● Supplied records
+++

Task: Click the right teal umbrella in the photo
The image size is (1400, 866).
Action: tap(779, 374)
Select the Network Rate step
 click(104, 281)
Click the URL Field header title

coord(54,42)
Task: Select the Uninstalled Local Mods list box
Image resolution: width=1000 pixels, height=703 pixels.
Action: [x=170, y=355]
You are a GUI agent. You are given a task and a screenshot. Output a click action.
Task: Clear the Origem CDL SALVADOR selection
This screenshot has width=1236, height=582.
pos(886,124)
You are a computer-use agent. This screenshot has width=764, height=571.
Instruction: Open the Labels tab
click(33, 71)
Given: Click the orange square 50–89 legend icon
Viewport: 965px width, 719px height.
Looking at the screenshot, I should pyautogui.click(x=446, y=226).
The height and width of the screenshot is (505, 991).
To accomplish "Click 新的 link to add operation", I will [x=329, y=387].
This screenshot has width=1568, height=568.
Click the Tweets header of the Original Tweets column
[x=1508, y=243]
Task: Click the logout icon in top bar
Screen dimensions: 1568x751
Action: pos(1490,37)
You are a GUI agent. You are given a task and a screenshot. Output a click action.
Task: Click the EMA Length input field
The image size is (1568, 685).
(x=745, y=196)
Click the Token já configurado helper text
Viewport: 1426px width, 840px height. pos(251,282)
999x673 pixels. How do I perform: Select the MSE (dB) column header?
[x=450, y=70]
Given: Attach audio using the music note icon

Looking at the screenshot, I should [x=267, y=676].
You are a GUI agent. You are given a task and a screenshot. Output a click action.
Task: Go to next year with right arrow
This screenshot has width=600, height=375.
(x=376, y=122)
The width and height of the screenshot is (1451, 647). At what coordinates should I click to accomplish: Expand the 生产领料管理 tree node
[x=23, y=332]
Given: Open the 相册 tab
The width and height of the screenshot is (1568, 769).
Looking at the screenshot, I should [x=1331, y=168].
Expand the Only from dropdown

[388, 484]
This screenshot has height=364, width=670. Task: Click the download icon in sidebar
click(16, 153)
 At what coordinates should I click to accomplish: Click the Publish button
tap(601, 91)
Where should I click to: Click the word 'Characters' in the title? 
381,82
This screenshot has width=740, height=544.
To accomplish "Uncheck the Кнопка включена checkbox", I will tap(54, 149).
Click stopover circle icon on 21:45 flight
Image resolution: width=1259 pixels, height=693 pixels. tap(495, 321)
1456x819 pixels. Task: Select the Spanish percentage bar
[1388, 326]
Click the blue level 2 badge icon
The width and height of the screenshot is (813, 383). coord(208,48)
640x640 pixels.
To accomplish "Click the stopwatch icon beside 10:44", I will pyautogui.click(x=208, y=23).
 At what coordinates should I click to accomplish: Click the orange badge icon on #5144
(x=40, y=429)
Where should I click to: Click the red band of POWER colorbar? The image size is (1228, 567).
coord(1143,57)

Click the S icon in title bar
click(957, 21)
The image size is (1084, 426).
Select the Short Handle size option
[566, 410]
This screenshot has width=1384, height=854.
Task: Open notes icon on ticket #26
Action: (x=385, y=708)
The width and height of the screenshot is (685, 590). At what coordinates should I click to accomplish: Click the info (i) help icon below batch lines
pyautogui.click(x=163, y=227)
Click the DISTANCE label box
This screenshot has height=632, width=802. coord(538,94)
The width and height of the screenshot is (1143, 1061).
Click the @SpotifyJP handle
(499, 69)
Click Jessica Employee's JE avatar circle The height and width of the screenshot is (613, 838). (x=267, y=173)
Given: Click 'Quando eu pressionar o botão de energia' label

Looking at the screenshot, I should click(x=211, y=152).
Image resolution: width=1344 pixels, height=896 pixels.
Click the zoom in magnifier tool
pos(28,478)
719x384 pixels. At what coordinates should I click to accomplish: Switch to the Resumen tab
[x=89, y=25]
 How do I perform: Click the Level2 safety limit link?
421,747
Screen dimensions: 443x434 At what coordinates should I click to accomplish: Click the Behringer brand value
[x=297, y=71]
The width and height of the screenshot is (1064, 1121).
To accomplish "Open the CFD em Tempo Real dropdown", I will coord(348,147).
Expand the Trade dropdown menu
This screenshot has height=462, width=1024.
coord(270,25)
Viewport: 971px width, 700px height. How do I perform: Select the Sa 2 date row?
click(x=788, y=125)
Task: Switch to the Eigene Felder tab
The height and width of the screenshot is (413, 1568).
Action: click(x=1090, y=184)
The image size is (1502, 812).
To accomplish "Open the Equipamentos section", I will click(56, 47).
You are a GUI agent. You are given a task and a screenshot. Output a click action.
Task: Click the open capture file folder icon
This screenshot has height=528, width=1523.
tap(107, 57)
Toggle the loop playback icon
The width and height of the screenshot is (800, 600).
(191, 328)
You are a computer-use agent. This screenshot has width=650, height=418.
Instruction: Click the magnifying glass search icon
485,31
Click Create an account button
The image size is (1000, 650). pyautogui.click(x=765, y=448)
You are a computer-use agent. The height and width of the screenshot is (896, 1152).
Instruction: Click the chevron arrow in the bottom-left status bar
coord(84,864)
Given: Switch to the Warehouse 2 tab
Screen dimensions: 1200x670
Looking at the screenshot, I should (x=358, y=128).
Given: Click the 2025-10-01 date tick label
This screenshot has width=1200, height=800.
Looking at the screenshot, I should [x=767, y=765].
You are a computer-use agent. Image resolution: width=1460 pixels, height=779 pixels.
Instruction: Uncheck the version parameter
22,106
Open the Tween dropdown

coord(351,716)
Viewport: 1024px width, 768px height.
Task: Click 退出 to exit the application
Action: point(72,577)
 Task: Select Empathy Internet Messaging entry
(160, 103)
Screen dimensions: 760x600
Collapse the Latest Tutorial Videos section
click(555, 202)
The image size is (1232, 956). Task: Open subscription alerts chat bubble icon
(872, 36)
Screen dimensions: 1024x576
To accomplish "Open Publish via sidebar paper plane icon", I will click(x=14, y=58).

+++

● Problem description
Output the entire listing above exactly, keeping each line as it is.

● Exercise result
Task: Click the right teal umbrella in the photo
The image size is (1400, 866).
Action: tap(779, 374)
Select the Network Rate step
 click(104, 281)
Click the URL Field header title

coord(54,42)
Task: Select the Uninstalled Local Mods list box
Image resolution: width=1000 pixels, height=703 pixels.
Action: [x=170, y=355]
You are a GUI agent. You are given a task and a screenshot. Output a click action.
Task: Clear the Origem CDL SALVADOR selection
This screenshot has width=1236, height=582.
pos(886,124)
You are a computer-use agent. This screenshot has width=764, height=571.
Instruction: Open the Labels tab
click(33, 71)
Given: Click the orange square 50–89 legend icon
Viewport: 965px width, 719px height.
Looking at the screenshot, I should pyautogui.click(x=446, y=226).
The height and width of the screenshot is (505, 991).
To accomplish "Click 新的 link to add operation", I will [x=329, y=387].
This screenshot has width=1568, height=568.
Click the Tweets header of the Original Tweets column
[x=1508, y=243]
Task: Click the logout icon in top bar
Screen dimensions: 1568x751
Action: pos(1490,37)
You are a GUI agent. You are given a task and a screenshot. Output a click action.
Task: Click the EMA Length input field
The image size is (1568, 685).
(x=745, y=196)
Click the Token já configurado helper text
Viewport: 1426px width, 840px height. pos(251,282)
999x673 pixels. How do I perform: Select the MSE (dB) column header?
[x=450, y=70]
Given: Attach audio using the music note icon

Looking at the screenshot, I should [x=267, y=676].
You are a GUI agent. You are given a task and a screenshot. Output a click action.
Task: Go to next year with right arrow
This screenshot has width=600, height=375.
(x=376, y=122)
The width and height of the screenshot is (1451, 647). At what coordinates should I click to accomplish: Expand the 生产领料管理 tree node
[x=23, y=332]
Given: Open the 相册 tab
The width and height of the screenshot is (1568, 769).
Looking at the screenshot, I should [x=1331, y=168].
Expand the Only from dropdown

[388, 484]
This screenshot has height=364, width=670. Task: Click the download icon in sidebar
click(16, 153)
 At what coordinates should I click to accomplish: Click the Publish button
tap(601, 91)
Where should I click to: Click the word 'Characters' in the title? 
381,82
This screenshot has width=740, height=544.
To accomplish "Uncheck the Кнопка включена checkbox", I will tap(54, 149).
Click stopover circle icon on 21:45 flight
Image resolution: width=1259 pixels, height=693 pixels. tap(495, 321)
1456x819 pixels. Task: Select the Spanish percentage bar
[1388, 326]
Click the blue level 2 badge icon
The width and height of the screenshot is (813, 383). coord(208,48)
640x640 pixels.
To accomplish "Click the stopwatch icon beside 10:44", I will pyautogui.click(x=208, y=23).
 At what coordinates should I click to accomplish: Click the orange badge icon on #5144
(x=40, y=429)
Where should I click to: Click the red band of POWER colorbar? The image size is (1228, 567).
coord(1143,57)

Click the S icon in title bar
click(957, 21)
The image size is (1084, 426).
Select the Short Handle size option
[566, 410]
This screenshot has width=1384, height=854.
Task: Open notes icon on ticket #26
Action: (x=385, y=708)
The width and height of the screenshot is (685, 590). At what coordinates should I click to accomplish: Click the info (i) help icon below batch lines
pyautogui.click(x=163, y=227)
Click the DISTANCE label box
This screenshot has height=632, width=802. coord(538,94)
The width and height of the screenshot is (1143, 1061).
Click the @SpotifyJP handle
(499, 69)
Click Jessica Employee's JE avatar circle The height and width of the screenshot is (613, 838). (x=267, y=173)
Given: Click 'Quando eu pressionar o botão de energia' label

Looking at the screenshot, I should click(x=211, y=152).
Image resolution: width=1344 pixels, height=896 pixels.
Click the zoom in magnifier tool
pos(28,478)
719x384 pixels. At what coordinates should I click to accomplish: Switch to the Resumen tab
[x=89, y=25]
 How do I perform: Click the Level2 safety limit link?
421,747
Screen dimensions: 443x434 At what coordinates should I click to accomplish: Click the Behringer brand value
[x=297, y=71]
The width and height of the screenshot is (1064, 1121).
To accomplish "Open the CFD em Tempo Real dropdown", I will coord(348,147).
Expand the Trade dropdown menu
This screenshot has height=462, width=1024.
coord(270,25)
Viewport: 971px width, 700px height. How do I perform: Select the Sa 2 date row?
click(x=788, y=125)
Task: Switch to the Eigene Felder tab
The height and width of the screenshot is (413, 1568).
Action: click(x=1090, y=184)
The image size is (1502, 812).
To accomplish "Open the Equipamentos section", I will click(56, 47).
You are a GUI agent. You are given a task and a screenshot. Output a click action.
Task: Click the open capture file folder icon
This screenshot has height=528, width=1523.
tap(107, 57)
Toggle the loop playback icon
The width and height of the screenshot is (800, 600).
(191, 328)
You are a computer-use agent. This screenshot has width=650, height=418.
Instruction: Click the magnifying glass search icon
485,31
Click Create an account button
The image size is (1000, 650). pyautogui.click(x=765, y=448)
You are a computer-use agent. The height and width of the screenshot is (896, 1152).
Instruction: Click the chevron arrow in the bottom-left status bar
coord(84,864)
Given: Switch to the Warehouse 2 tab
Screen dimensions: 1200x670
Looking at the screenshot, I should (x=358, y=128).
Given: Click the 2025-10-01 date tick label
This screenshot has width=1200, height=800.
Looking at the screenshot, I should [x=767, y=765].
You are a computer-use agent. Image resolution: width=1460 pixels, height=779 pixels.
Instruction: Uncheck the version parameter
22,106
Open the Tween dropdown

coord(351,716)
Viewport: 1024px width, 768px height.
Task: Click 退出 to exit the application
Action: point(72,577)
 Task: Select Empathy Internet Messaging entry
(160, 103)
Screen dimensions: 760x600
Collapse the Latest Tutorial Videos section
click(555, 202)
The image size is (1232, 956). Task: Open subscription alerts chat bubble icon
(872, 36)
Screen dimensions: 1024x576
To accomplish "Open Publish via sidebar paper plane icon", I will click(x=14, y=58).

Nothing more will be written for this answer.